Первые попытки опубликовать «Голый завтрак» предпринимались еще до отъезда Гинзберга из Парижа. Предполагалось, что книгой заинтересуется Морис Жиродиа, владелец «Олимпия Пресс» – издатель радикальной, часто порнографической литературы. Жиродиа был сыном легендарного издателя Джека Кахане, владельца «Обелиск Пресс», выпустившего «Тропик Рака» Генри Миллера, печатавшего Анаис Нин, Лоренса Даррелла и многих других. Издательство досталось Жиродиа в наследство, и в 1953 году он сменил имя «Обелиск» (англ. Obelisk) на «Олимпия» (англ. Olympia). Под новой вывеской, как и прежде, издавался Миллер, но еще и Сэмюель Беккет и Владимир Набоков, опубликовавший в «Олимпии» «Лолиту». Казалось бы, «Голый завтрак» идеально подходил Жиродиа.
Но поначалу вещь Берроуза оказалась чересчур радикальной даже для «Олимпии». Тогда Билл с Алленом попытались протолкнуть роман в США. Очевидным вариантом было издаться у Ферлингетти в «Сити Лайтс» (англ. City Lights), где незадолго до этого вышел «Вопль» Гинзберга. В письме к Ферлингетти от 18 апреля 1958 года Берроуз, прекрасно осознававший «специфику» своей прозы, пытался смягчить углы и обещал скорректировать текст, где это понадобится: «Я также не стал бы публиковать самых „грязных“ моментов, дабы избежать в дальнейшем затруднений юридического характера»{331}. Несмотря на это, Ферлингетти тоже не взялся за «Голый завтрак». Расстроенный отказами, Берроуз иронизировал: «Романы моего авторства публиковать вообще нельзя, слишком они непристойны»{332}.

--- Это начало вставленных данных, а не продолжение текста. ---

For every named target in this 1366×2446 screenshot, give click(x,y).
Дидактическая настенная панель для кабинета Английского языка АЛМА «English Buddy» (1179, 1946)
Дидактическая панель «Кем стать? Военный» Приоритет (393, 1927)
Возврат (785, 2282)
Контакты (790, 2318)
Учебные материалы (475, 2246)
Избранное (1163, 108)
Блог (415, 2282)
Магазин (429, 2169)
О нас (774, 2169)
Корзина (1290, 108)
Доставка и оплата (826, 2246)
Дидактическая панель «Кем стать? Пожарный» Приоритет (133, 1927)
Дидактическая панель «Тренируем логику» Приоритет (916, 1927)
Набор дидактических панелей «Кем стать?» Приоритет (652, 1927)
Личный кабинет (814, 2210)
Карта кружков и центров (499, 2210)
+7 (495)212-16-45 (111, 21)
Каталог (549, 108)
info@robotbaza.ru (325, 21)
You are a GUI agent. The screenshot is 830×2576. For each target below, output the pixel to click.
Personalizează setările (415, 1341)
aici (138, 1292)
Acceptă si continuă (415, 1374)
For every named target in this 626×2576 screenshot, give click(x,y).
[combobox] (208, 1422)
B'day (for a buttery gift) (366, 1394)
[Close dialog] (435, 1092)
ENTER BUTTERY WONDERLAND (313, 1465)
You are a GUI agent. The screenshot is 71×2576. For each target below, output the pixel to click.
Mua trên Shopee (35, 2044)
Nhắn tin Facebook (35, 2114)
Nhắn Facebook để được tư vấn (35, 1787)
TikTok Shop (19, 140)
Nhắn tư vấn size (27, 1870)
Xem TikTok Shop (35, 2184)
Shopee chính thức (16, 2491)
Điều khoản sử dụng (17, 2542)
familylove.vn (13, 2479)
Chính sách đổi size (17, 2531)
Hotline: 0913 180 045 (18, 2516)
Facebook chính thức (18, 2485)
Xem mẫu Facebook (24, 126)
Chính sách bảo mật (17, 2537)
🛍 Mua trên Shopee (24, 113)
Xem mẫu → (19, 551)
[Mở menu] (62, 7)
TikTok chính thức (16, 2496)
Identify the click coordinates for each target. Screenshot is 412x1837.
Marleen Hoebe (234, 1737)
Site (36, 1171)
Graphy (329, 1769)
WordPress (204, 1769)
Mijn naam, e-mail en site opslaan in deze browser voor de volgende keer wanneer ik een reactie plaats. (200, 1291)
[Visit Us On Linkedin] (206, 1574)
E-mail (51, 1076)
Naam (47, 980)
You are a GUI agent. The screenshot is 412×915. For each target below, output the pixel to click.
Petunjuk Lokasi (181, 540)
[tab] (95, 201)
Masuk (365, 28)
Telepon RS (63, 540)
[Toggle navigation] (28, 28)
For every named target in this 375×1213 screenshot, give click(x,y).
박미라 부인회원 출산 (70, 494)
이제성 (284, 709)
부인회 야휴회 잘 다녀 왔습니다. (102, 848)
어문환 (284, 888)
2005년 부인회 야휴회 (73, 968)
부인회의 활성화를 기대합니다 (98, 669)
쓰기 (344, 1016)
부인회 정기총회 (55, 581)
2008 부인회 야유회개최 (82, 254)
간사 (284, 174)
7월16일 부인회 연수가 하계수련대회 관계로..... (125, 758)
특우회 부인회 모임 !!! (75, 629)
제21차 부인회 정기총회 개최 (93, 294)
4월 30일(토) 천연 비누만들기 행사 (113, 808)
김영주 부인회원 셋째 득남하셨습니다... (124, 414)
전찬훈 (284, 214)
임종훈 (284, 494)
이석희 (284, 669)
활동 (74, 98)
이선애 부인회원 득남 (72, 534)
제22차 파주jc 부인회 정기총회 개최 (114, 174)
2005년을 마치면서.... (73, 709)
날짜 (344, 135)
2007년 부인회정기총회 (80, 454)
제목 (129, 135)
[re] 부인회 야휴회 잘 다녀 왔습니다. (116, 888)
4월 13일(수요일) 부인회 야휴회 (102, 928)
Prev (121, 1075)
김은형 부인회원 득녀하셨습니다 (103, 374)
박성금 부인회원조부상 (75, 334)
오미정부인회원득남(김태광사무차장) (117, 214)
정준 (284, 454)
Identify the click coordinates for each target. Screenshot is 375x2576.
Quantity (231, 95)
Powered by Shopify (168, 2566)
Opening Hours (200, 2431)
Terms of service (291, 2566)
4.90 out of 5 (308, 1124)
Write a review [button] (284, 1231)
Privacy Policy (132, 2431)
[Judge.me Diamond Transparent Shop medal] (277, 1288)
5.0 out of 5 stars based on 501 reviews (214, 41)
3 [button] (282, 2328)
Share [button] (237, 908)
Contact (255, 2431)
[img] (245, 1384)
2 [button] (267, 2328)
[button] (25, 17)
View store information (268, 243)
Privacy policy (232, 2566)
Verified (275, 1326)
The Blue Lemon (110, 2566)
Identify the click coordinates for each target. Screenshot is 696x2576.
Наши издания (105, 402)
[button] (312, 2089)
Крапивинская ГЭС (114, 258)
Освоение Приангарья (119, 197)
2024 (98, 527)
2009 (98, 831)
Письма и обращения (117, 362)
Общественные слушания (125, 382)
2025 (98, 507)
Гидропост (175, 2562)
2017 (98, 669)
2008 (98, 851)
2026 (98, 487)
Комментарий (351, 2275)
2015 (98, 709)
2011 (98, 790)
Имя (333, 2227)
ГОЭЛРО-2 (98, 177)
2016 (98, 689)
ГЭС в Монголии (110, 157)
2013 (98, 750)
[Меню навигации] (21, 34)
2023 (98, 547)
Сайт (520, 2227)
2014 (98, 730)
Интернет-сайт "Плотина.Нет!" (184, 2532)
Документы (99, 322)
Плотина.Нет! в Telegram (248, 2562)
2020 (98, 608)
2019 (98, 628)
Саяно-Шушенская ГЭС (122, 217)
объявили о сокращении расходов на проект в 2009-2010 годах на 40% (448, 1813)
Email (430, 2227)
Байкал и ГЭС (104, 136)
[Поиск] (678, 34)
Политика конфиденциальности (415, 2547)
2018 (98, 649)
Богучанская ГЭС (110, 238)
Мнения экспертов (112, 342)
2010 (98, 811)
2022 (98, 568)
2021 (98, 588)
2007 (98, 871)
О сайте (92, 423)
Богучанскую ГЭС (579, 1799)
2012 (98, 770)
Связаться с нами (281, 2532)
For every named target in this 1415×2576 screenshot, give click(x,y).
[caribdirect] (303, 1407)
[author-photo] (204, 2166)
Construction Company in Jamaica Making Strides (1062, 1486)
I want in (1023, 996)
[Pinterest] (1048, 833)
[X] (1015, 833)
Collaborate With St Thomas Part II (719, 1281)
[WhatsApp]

Стараниями Гинзберга весной 1958-го фрагменты будущей книги все-таки появились в Chicago Review и сразу же вызвали цензурный скандал. Ознакомившись с берроузовским текстом, публицист Джек Мэйбли выплеснул все свое возмущение в статье в Daily News, после чего грядущий выпуск Chicago Review с продолжением «Голого завтрака» был приостановлен. Самое время отчаяться, но Жиродиа, привлеченный скандалом, внезапно сменил гнев на милость и согласился печатать берроузовский роман в «Олимпии». Книга вышла в июле 1959 года тиражом пять тысяч экземпляров; международный скандал усилился и разросся. В эссе «Критика критиков» Берроуз вспоминал эпитеты из первых рецензий на «Голый завтрак»: «Отвратительно, гнусно, грязно, полная аморальность, вопиющая деградация»{333}. «Нормальных людей» лихорадило, Жиродиа наслаждался успехом (впрочем, недолго: вскоре он обанкротился). Берроуз реагировал двойственно: то бравировал своей смелостью, то переживал из-за непонимания окружающих. В фильме «Берроуз» есть сцена, в которой Билл встречается со своим братом Мортимером. На вопрос, читал ли он «Голый завтрак», Морт отвечает: «Я пытался, прочел наполовину и бросил. Мне это показалось полным бредом. Это просто отвратительно». Камера показывает Билла. Он смотрит в небо. Губы нервически дергаются.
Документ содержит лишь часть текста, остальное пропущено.